Kuzma Vassilyevitch wanted to touch “the image.”  She drew back.

“How is it she has never spoken of you?”

“Could not ... could not.”

“You are in concealment then ... in hiding?”

“Yes.”

“Are there reasons?”

“Reasons ... reasons.”

“Hm!” Again Kuzma Vassilyevitch would have touched the figure, again she stepped back.  “So that’s why I never saw you.  I must own I never suspected your existence.  And the old lady, Madame Fritsche, is your aunt, too?”

“Yes ... aunt.”

“Hm!  You don’t seem to understand Russian very well.  What’s your name, allow me to ask?”

“Colibri.”

“What?”

“Colibri.”

“Colibri!  That’s an out-of-the-way name!  There are insects like that in Africa, if I remember right?”

XV

Colibri gave a short, queer laugh ... like a clink of glass in her throat.  She shook her head, looked round, laid her guitar on the table and going quickly to the door, abruptly shut it.  She moved briskly and nimbly with a rapid, hardly audible sound like a lizard; at the back her hair fell below her knees.

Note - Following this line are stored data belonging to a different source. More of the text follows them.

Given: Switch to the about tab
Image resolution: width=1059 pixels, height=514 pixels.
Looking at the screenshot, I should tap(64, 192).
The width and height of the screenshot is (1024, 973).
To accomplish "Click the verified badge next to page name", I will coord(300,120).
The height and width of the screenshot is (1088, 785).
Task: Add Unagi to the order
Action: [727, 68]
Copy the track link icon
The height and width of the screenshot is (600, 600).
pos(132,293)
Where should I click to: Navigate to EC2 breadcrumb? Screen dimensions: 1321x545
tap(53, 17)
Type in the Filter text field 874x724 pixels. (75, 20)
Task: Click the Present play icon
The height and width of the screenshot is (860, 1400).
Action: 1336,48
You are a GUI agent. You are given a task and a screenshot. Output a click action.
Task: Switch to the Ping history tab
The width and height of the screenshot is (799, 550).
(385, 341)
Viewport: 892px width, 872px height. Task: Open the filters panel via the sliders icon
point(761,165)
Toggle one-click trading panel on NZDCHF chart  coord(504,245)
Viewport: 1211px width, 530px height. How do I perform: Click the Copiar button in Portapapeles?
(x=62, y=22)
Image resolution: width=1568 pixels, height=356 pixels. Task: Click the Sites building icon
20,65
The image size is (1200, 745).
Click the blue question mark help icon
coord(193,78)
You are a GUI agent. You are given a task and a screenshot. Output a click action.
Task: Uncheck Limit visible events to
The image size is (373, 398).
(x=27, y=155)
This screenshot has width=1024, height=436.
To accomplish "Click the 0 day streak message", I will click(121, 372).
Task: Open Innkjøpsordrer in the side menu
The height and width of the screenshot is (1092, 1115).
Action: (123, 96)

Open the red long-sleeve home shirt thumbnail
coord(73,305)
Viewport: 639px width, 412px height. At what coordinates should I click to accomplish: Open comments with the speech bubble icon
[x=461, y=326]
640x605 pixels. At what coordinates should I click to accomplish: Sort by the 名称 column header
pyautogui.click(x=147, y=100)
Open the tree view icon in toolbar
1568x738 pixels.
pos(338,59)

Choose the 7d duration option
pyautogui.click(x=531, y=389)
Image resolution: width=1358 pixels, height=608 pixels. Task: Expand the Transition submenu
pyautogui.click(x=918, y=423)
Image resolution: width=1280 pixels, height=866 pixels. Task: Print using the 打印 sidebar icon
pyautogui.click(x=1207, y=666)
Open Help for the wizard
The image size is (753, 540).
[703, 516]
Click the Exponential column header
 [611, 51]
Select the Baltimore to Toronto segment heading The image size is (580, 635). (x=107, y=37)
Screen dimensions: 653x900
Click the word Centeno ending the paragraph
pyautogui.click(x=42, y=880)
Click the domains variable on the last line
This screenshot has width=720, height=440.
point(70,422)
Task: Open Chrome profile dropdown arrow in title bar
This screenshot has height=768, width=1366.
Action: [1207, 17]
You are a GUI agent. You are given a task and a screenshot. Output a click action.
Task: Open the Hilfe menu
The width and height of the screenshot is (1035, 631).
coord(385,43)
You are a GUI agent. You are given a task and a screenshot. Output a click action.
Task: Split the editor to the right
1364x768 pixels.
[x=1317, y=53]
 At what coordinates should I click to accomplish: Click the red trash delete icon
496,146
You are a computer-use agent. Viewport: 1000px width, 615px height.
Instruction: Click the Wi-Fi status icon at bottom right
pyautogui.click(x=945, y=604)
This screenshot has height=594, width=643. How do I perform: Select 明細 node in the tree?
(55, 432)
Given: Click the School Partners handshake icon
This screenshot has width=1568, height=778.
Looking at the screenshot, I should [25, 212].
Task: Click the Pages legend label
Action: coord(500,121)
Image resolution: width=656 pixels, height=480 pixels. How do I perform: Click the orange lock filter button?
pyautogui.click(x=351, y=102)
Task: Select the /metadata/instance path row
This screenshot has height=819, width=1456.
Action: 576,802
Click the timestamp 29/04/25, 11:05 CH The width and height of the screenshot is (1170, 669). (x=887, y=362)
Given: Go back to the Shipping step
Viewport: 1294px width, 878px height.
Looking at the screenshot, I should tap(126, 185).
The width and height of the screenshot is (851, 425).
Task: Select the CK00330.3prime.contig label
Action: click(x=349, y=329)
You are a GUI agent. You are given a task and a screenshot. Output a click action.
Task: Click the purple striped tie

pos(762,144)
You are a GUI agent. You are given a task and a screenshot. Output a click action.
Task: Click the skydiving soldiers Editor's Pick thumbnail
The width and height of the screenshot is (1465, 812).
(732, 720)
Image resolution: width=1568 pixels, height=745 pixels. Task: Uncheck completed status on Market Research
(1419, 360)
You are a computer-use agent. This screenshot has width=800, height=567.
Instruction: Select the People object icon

“Why have you shut the door?” asked Kuzma Vassilyevitch.

Colibri put her fingers to her lips.

“Emilie ... not want ... not want her.”

Kuzma Vassilyevitch grinned.

“I say, you are not jealous, are you?”

Colibri raised her eyebrows.

“What?”

“Jealous ... angry,” Kuzma Vassilyevitch explained.

“Oh, yes!”

“Really!  Much obliged....  I say, how old are you?”

“Seventen.”

“Seventeen, you mean?”

“Yes.”

Kuzma Vassilyevitch scrutinised his fantastic companion closely.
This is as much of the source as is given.